HC Deb 26 November 1979 vol 974 cc874-5
40. Mr Hooley

asked the Chancellor of the Duchy of Lancaster what proposals he intends to put before the House for the more effective scrutiny of EEC legislation.

Mr. St. John-Stevas

A number of recommendations for improving the scrutiny of EEC legislation were contained in the First Report from the Select Committee on procedure, Session 1977–78. As I informed the House on 31 October, we shall in due course be bringing forward proposals on these and on other outstanding recommendations of the Procedure Committee.

Mr. Hooley

Will the right hon. Gentleman give an assurance that we shall not have a repetition of the disgraceful performance a little while ago, when seven major documents on energy policy were supposed to be debated within 90 minutes, and most of that time was taken tip by the Secretary of State for Energy?

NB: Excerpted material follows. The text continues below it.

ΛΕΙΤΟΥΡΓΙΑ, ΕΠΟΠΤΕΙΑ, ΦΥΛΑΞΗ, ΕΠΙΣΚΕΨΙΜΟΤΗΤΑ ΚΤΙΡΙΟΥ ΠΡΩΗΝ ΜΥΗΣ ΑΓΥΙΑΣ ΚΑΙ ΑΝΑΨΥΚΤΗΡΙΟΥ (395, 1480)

Will the right hon. Gentleman tell his right hon. Friend the Prime Minister that what we want here is not merely a scrutiny of the edicts of Brussels but the right to disown or disallow them?

Mr. St. John-Stevas

It is always open to this House to express its views and its will. It has been the practice of this Government to bring EEC documents regularly before the House for discussion, and for my right hon. Friend the Lord Privy Seal to make regular statements. We shall continue with this practice.

Mr. Dudley Smith

Is my right hon. Friend aware that many of us who are pro-European are sick and tired of the stream of so-called harmonisation legislation which is coming from the EEC, and which is adversely affecting commerce and industry in this country? In the circumstances, does he not think that it is a priority that we should begin to examine this matter much more seriously?

Mr. St. John-Stevas

I certainly attach great importance to making progress with the recommendations of the Procedure Committee. I agree with my hon. Friend that one should economise on harmonisation, otherwise one creates discord.

Mr. Crowther

Does not the right hon. Gentleman agree that it is most desirable that this House should express its view and its will before the Government have committed us to something in the Council of Ministers which then is irreversible? Will he take steps to ensure that we get that matter right in the future?

Mr. St. John-Stevas

This is the subject of a recommendation of the Procedure Committee. As I recall, the Committee concluded that the balance of advantage lay with the course that the hon. Gentleman suggests. However, this is something that we must examine extremely carefully and urgently.